* To do *
Exactly as they appear below, repeat the lines from the one with "The image size is (483, 439)." through the one with "This screenshot has width=1500, height=756.", and no others.

* Records for this exercise *
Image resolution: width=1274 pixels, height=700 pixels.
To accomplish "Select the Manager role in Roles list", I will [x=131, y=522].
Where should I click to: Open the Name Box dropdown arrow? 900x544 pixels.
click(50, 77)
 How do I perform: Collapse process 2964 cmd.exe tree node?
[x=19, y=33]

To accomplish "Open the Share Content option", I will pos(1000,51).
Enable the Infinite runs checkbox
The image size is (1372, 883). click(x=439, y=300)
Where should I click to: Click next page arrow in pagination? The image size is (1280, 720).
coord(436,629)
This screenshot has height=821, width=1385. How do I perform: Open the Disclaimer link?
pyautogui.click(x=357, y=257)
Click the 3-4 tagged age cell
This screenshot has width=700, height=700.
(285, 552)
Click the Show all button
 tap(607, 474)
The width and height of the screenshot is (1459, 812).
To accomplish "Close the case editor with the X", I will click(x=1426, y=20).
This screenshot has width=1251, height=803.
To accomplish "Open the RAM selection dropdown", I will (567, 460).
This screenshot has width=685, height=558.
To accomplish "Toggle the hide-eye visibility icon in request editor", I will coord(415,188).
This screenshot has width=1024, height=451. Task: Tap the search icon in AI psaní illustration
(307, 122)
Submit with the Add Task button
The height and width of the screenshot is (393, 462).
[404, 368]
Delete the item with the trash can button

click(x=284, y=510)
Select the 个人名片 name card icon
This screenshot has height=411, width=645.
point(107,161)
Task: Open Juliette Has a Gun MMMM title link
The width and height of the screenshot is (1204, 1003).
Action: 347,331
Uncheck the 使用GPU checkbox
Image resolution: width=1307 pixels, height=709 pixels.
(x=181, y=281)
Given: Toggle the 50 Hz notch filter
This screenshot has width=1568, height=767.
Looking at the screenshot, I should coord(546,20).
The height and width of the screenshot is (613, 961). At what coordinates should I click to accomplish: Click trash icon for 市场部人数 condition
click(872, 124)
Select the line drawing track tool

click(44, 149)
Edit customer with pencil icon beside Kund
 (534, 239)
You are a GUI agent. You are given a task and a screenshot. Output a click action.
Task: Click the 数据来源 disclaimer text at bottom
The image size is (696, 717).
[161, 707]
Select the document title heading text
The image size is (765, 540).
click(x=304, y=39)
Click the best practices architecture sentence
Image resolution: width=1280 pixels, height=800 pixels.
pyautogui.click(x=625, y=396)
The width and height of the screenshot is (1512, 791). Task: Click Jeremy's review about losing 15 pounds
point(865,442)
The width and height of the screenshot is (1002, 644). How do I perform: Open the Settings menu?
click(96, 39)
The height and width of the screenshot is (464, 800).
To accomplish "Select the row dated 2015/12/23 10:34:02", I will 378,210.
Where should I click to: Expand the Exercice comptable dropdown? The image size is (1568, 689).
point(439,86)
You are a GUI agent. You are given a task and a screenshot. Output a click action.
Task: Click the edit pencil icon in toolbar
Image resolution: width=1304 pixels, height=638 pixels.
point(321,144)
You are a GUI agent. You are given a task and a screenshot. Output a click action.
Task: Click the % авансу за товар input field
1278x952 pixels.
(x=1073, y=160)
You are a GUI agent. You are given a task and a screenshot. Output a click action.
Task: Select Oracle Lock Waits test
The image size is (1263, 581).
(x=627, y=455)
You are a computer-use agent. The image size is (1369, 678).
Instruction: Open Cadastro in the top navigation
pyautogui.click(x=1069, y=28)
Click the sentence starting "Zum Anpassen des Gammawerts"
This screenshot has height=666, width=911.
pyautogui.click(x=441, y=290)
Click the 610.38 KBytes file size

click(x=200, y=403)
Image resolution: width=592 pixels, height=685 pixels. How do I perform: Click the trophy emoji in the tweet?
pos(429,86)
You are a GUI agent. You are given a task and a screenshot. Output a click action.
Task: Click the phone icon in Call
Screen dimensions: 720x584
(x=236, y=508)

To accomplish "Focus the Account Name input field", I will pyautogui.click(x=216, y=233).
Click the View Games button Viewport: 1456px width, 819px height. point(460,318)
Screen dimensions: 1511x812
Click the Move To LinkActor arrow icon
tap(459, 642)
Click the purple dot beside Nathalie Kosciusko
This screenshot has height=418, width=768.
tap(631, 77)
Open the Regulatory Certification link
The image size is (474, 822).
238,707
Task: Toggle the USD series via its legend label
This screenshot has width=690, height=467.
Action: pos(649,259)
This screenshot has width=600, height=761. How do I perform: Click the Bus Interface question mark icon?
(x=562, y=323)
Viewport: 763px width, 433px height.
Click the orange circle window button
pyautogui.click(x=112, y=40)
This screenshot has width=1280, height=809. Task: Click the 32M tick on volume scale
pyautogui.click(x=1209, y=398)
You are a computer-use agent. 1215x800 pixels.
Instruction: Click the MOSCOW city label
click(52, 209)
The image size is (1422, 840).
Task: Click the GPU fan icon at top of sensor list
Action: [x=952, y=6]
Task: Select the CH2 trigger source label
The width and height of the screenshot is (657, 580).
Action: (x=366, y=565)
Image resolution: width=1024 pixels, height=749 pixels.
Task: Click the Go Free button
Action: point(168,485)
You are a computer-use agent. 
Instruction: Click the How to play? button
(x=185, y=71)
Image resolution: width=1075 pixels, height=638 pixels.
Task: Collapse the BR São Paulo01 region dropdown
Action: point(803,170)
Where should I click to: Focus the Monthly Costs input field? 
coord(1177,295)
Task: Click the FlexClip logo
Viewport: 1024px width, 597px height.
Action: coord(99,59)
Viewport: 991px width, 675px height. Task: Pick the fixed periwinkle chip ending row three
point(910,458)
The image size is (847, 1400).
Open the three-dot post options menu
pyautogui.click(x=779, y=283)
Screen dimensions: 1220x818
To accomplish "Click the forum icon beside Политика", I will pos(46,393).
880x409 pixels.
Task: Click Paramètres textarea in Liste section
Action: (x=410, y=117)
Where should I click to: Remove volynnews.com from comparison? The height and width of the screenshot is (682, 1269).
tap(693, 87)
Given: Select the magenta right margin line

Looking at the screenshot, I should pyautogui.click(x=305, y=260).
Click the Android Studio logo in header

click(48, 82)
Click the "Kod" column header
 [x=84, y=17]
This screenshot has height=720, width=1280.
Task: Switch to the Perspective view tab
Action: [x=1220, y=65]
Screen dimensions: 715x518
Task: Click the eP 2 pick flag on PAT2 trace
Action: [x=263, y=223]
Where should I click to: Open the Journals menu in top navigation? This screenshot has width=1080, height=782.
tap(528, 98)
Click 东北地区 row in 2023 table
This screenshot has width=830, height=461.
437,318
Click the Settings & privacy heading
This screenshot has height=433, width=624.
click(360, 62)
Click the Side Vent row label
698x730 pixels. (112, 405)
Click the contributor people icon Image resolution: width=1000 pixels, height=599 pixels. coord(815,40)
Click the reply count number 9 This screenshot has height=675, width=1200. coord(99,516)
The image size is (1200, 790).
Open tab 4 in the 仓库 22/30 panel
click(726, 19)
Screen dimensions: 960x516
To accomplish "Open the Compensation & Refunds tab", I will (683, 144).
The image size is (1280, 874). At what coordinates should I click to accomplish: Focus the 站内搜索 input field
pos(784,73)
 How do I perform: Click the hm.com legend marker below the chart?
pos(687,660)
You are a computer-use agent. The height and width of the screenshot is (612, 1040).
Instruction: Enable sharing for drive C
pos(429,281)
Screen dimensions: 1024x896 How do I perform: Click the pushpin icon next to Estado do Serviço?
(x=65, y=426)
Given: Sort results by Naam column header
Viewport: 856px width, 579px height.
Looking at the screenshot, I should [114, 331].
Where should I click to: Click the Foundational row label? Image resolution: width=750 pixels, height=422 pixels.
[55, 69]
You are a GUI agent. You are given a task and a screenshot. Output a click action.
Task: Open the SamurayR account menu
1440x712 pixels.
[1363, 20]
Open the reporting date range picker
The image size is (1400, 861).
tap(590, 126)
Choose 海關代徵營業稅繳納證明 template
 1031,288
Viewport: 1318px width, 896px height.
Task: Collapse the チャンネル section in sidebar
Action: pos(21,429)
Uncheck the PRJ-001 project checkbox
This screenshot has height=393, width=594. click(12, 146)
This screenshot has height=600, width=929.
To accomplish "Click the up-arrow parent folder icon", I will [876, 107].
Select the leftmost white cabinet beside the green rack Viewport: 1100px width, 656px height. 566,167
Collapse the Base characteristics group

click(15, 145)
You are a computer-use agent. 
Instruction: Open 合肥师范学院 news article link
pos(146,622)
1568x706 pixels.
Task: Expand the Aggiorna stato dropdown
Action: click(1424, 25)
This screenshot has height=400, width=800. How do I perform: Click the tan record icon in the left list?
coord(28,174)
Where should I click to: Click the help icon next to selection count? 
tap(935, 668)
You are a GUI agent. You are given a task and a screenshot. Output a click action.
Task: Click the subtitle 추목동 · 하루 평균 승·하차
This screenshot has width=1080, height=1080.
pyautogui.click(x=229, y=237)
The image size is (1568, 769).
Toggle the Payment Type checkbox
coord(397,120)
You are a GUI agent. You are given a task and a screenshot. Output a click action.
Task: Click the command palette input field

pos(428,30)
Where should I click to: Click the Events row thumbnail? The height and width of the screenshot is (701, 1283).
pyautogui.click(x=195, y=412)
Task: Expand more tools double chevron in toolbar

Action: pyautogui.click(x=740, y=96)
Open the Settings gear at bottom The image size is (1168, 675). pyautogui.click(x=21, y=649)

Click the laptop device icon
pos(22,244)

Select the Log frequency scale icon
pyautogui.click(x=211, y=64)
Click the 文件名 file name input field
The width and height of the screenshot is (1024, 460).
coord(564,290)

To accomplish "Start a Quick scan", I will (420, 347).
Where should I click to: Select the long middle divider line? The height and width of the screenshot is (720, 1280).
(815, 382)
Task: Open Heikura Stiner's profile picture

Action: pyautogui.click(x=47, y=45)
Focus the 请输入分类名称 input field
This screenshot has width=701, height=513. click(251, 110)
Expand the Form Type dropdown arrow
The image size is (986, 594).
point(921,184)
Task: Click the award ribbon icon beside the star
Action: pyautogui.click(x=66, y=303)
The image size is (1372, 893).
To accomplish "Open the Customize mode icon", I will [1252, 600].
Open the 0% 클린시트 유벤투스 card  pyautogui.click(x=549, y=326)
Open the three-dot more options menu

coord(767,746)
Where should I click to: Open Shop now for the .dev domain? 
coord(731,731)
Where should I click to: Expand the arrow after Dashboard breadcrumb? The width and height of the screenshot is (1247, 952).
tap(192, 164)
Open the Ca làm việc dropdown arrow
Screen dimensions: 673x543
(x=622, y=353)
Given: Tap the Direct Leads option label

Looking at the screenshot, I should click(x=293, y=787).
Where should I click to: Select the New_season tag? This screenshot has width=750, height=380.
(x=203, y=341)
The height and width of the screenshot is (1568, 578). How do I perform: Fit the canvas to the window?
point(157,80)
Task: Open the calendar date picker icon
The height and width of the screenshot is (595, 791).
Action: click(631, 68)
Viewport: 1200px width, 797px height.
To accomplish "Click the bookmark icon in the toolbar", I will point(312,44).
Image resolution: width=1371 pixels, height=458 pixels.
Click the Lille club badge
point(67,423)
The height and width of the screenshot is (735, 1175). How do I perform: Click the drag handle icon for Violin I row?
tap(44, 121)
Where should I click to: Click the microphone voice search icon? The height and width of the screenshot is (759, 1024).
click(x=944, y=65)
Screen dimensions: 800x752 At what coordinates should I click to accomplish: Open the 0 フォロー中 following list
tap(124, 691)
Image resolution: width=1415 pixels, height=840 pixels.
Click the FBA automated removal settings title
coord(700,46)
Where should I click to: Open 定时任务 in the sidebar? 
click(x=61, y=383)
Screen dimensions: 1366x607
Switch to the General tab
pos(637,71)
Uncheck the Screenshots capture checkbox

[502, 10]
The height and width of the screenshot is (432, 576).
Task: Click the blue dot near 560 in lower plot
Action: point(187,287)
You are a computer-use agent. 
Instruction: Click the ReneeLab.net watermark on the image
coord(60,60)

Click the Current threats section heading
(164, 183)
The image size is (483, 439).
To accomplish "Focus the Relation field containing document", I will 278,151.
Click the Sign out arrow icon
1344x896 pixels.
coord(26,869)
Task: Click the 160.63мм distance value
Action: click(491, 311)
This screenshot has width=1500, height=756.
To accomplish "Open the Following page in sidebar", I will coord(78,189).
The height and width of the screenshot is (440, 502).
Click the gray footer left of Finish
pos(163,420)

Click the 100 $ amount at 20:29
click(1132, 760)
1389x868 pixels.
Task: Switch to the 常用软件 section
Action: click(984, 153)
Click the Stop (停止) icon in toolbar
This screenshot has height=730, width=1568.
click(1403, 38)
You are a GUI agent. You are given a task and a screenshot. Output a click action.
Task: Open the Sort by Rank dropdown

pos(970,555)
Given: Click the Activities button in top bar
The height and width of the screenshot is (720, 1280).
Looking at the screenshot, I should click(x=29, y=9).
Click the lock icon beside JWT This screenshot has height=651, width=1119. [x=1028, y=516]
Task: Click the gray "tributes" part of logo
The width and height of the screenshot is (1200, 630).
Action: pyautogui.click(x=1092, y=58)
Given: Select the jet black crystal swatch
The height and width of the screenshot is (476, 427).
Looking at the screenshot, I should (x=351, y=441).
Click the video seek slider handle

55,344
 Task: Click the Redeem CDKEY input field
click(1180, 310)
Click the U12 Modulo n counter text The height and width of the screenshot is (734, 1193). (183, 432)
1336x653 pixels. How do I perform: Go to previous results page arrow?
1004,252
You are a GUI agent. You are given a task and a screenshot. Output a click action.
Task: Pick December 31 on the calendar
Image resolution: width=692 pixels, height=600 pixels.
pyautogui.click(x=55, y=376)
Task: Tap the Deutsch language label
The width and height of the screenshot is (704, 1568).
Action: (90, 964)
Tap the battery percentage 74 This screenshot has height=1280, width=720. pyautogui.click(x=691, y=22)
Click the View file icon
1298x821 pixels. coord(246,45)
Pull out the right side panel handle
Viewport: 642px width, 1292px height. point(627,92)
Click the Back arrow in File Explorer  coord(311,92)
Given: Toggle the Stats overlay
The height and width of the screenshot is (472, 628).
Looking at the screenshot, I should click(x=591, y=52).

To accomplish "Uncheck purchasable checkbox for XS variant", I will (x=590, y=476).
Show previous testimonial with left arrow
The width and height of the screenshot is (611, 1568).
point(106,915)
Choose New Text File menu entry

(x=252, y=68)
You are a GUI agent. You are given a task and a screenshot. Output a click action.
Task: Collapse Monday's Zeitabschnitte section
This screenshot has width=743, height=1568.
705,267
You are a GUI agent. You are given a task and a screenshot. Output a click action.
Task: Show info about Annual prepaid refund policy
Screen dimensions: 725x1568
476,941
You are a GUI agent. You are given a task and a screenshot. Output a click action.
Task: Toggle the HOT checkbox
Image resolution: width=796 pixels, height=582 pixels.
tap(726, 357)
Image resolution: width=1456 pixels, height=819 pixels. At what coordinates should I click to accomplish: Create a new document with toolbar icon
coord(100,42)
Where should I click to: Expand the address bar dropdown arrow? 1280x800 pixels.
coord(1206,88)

* Result of this exercise *
The image size is (483, 439).
To accomplish "Focus the Relation field containing document", I will 278,151.
Click the Sign out arrow icon
1344x896 pixels.
coord(26,869)
Task: Click the 160.63мм distance value
Action: click(491, 311)
This screenshot has width=1500, height=756.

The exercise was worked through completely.